In the tony town of New Canaan, students might someday get tracking tags along with their textbooks.

No decisions have yet been made, but school officials plan to look into the possibility of adding radio frequency tags to student or staff ID cards, or place them on school property, like laptops, the New Canaan Advertiser reports.

The company that makes the devices is SecureRF Corporation, based in Westport. It has applied for a $100,000 grant from the National Science Foundation to conduct science research and wants New Canaan High School to use the technology, the Advertiser reports.

Please visit the link provided for the complete story.


New Canaan Considers Tracking Devices for Students


New Canaan Public Schools have been invited to participate in a technology experiment — one that would involve potentially placing radio frequency strips on student or staff ID cards or on school items such as laptops to enhance security and increase efficiencies.

However, the school board is awaiting more information before deciding whether to jump on board.

SecureRF Corporation in Westport, a company that examines ways to use and market radio frequency identification tags (RFID), recently approached members of the district after applying for a $100,000 grant from the National Science Foundation to conduct science research.

Scientific research: Tracking students, district property a way of the future?

Nice eh?


Although it is a more than valid concern, I'm going to spare everyone the standard 'oh noes, they are conditioning us for mass tracking' diatribe because it is so obvious it barely needs mentioning.

My issue with all of this stuff, other than the above mentioned one, is more of a societal one at large.

We already have parents tracking their children through their mobile phones, tracking what their kids are up to on the web, and now we have schools considering tracking them during school hours.
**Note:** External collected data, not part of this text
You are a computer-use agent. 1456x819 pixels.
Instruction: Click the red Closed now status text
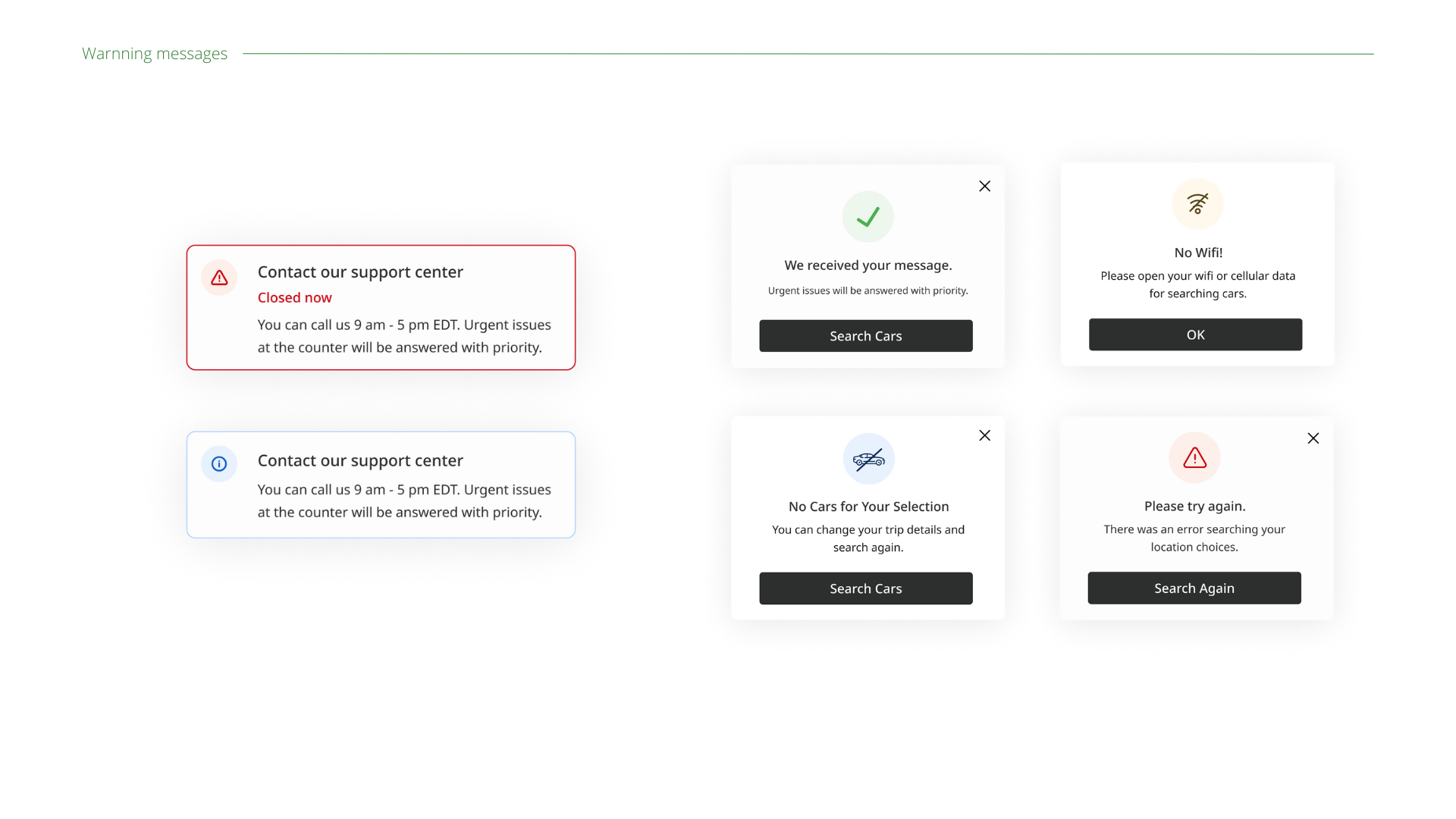point(294,298)
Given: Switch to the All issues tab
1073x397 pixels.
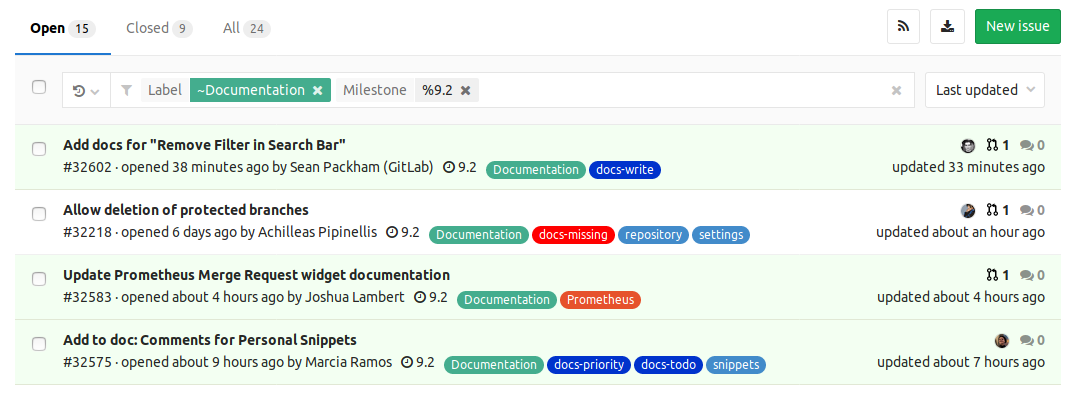Looking at the screenshot, I should pos(246,28).
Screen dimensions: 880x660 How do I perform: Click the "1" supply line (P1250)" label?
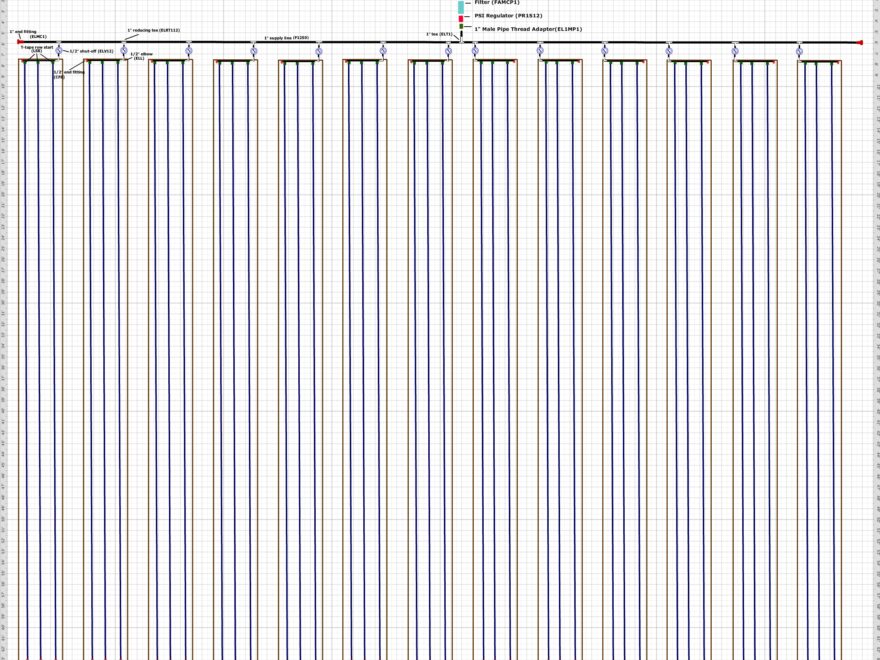click(286, 37)
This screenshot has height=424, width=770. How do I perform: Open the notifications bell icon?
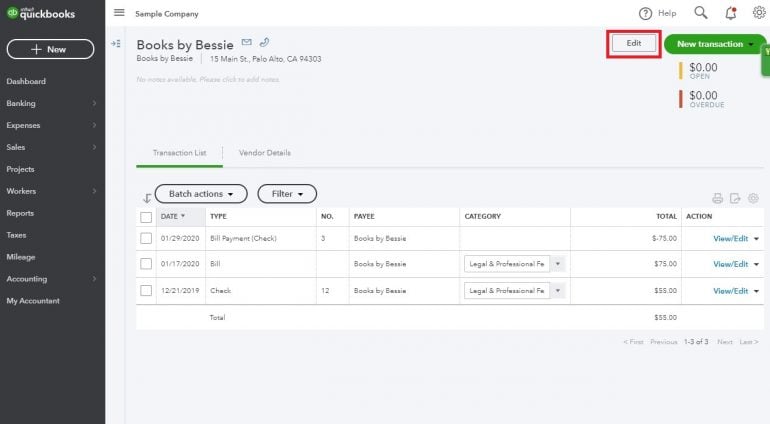point(730,13)
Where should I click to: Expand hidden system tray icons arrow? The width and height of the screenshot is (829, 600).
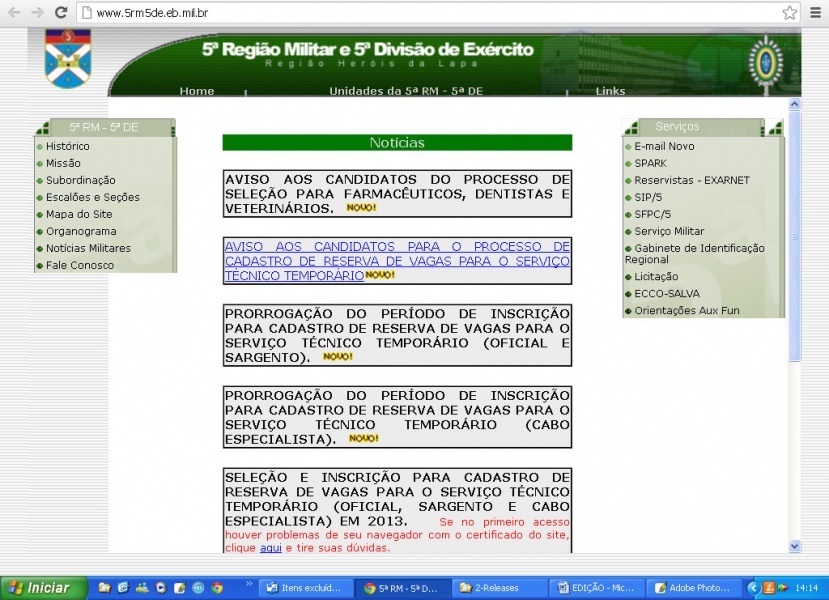[x=754, y=588]
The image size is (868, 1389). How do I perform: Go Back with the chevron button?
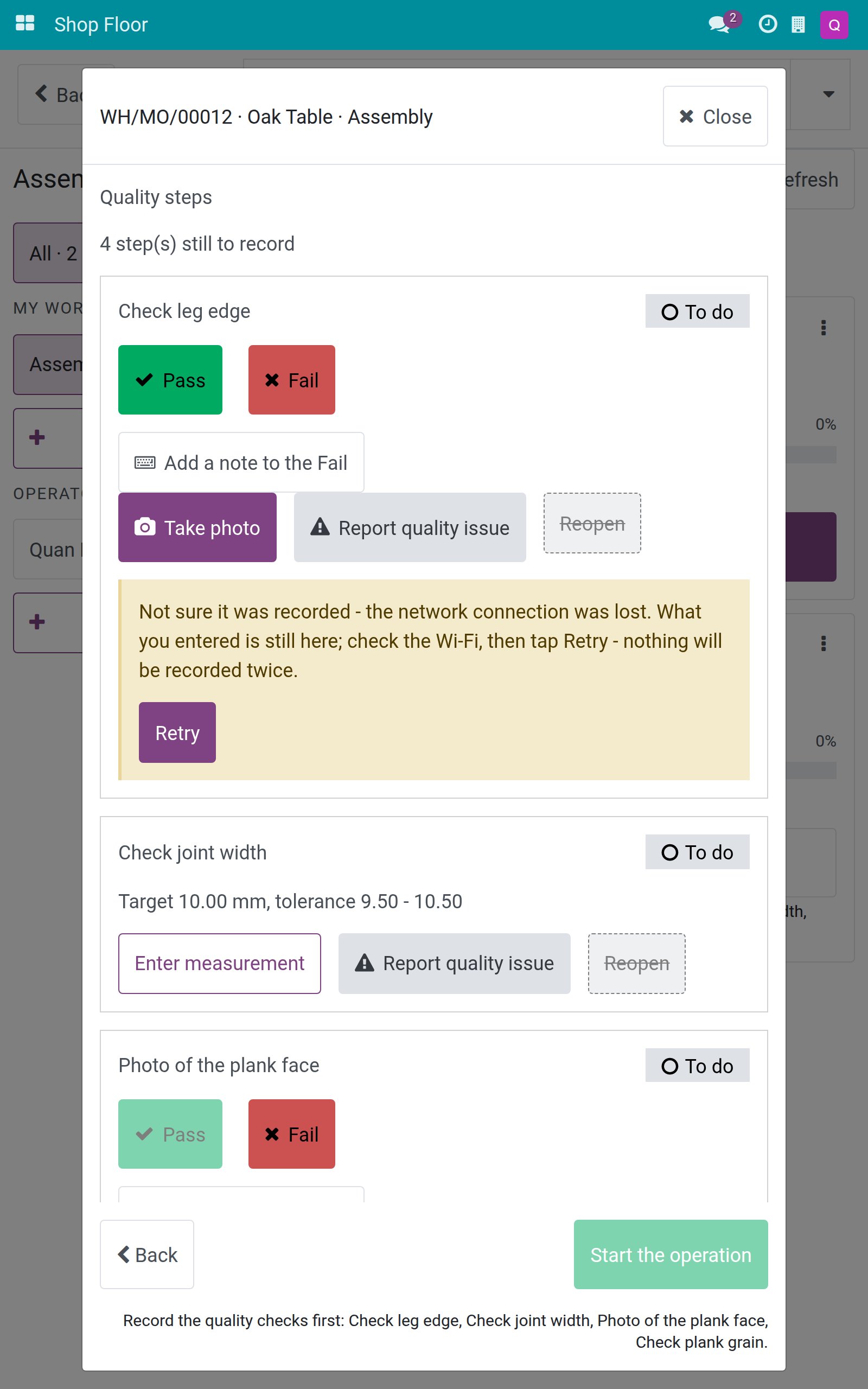[x=147, y=1254]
And although many may hail each one of those individual measure on merits such as child safety, it seems to me that we are also denying children to be children.

At the risk of engaging in a 'old fart' soliloquy, it is my belief that children should be able to do the things that kids naturally do ... you know, cut school, slip away in the evening for a secret kiss, get in trouble, lie to their parents, get caught, learn from their mistakes and that there are consequences to action.

All of this stuff takes away all that .... I mean you might as well attach a tether to the parents and the state so that they may never be alone.

I don't know ... I find the whole thing rather sad.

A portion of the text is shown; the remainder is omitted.